Just How Honest Are You?
One of Paul's classmates is having a party on Friday night. Paul really wants to go, but his parents said no. Since it's not gonna be one of those wild drunken bashes or anything, and he's convinced Mom and Dad are just being overly protective, Paul hatches a plan. He tells 'em he's going to a movie and then out for coffee with some youth group friends. Mom and Dad approve, Paul hops in the car, pulls away and heads. … straight for the party.
Hey, he thinks, nothing bad'll happen. Besides, they're just too paranoid! They're treating me like a kid!
Jennifer is filling out college applications, and she knows schools are impressed by extracurricular activities. Early in the semester, as a joke, she "crashed" the photo shoots for the French Club, Debate Team, Student Council and Service Society—clubs she never actually attended—just to get a few extra shots in the yearbook.
Hmm, she thought, the yearbook shows that I was in those clubs. So. And so she begins to write on one application, "French Club, Debate Team..."
Chris is dreading this afternoon's chem quiz. He runs into Dave, who had the quiz first period.
"Well?" Chris asks. "How'd it go?"
"Brutal," Dave says. "But check this out. It fell off Mr. Lofton's desk, and I nabbed it. He never noticed." It's the answer sheet for the quiz.
"Want it?" Dave asks, grinning. Chris smiles and takes it, folds it up, and puts it in his pocket, suddenly feeling pretty good about that quiz.
How would you react in any of those situations? We've all been there. Opportunities to lie and cheat come up daily. The question is, Will we?
In a recent survey of almost 9,000 high school students:
1. 92% lied to their parents in the past 12 months (79% two or more times)
2. 78% lied to a teacher
3. 71% cheated on a test
4. Would lie to get a job
Now, stack those stats up against this one: Seventy-one percent of all teens say it's "very desirable" to live with "a high degree of integrity."
Something's not adding up here. A youth pastor recently told Campus Life that most of his students are on fire for God. And yet when many of them pull out of the church parking lot, they change—becoming, among other things, dishonest. How many of us does that describe?
As Christians, we can find it relatively easy to say no to "big" sins like drugs and alcohol and premarital sex. But we sometimes find it harder to say no to dishonesty, especially when it doesn't seem to hurt anybody. Or does it?
"The Lord detests lying lips, but he delights in men who are truthful." (Proverbs 12:22).
"Each of you must put off falsehood and speak truthfully to his neighbor." (Ephesians 4:25).
"You will know the truth, and the truth will set you free." (John 8:32).
Why the struggle?
The Bible couldn't be any clearer: Truth good, lying bad.
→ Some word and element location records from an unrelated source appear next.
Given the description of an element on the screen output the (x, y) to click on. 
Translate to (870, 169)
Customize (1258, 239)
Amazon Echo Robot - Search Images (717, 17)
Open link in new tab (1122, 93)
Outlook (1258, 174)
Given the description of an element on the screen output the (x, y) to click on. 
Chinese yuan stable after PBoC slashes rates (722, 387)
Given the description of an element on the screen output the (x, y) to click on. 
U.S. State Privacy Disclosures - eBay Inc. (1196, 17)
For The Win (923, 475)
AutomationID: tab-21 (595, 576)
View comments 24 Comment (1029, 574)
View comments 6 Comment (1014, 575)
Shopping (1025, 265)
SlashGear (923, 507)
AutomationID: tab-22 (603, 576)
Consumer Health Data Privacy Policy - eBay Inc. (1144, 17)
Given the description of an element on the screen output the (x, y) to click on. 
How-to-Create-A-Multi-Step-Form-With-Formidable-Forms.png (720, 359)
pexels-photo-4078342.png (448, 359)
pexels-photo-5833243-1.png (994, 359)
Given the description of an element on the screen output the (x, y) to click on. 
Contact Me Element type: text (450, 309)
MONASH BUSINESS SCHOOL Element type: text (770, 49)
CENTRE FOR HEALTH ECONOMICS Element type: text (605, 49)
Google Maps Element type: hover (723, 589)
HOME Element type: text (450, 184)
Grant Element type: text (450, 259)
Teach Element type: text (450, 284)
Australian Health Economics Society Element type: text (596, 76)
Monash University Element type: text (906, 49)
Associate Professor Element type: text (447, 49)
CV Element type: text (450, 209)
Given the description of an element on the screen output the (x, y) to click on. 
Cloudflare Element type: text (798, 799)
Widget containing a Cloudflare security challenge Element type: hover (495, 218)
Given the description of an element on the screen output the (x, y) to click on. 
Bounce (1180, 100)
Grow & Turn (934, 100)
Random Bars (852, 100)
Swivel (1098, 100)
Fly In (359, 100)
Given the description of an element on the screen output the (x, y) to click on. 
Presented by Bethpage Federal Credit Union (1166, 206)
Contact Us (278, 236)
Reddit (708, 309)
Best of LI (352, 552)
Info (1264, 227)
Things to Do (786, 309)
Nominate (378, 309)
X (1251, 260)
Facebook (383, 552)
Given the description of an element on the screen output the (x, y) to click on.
And we believe that. So why do so many of us still have a hard time with being totally honest?
A few reasons. First, it's basic human nature: We're all sinners (Romans 3:23). And sinners sin.
Second, we all have this thing called "pride." That doesn't necessarily mean you think you're better than everybody else. But it does mean we're all capable of putting our own self-interests above others'.
Take the examples at the beginning of this article. Paul put his interests above his parents', and went to the party anyway. Jennifer put her interests above the college's, and took credit for activities she never did. She also put her interests above other applicants'; suppose the college accepted Jennifer and turned down someone who filled out her application honestly? Chris puts his interests above the teacher's, and above his fellow students', since he'd likely end up with a grade he didn't deserve. And of course, they all put their interests above God's.
What's the solution?
So what do we do about this dishonesty thing? Well, these steps are a good place to start:
1. We hide God's Word in our hearts. We memorize one or more of the verses on this page, and we think about them when we're tempted to be dishonest.
2. We remember that Christ is the Truth. And the only way others can see him in us is to reflect that truth.
3. We ask someone to hold us accountable. Find a trusted friend whose job is to often ask, "Are you telling the truth? Told any lies lately?"
4. We pray. We ask God to help us be truthful always, at all costs.
We make it a habit. The more we speak truth, the more it becomes not just what we say, but who we are. And when we are truth, it's so much easier to speak it. Always.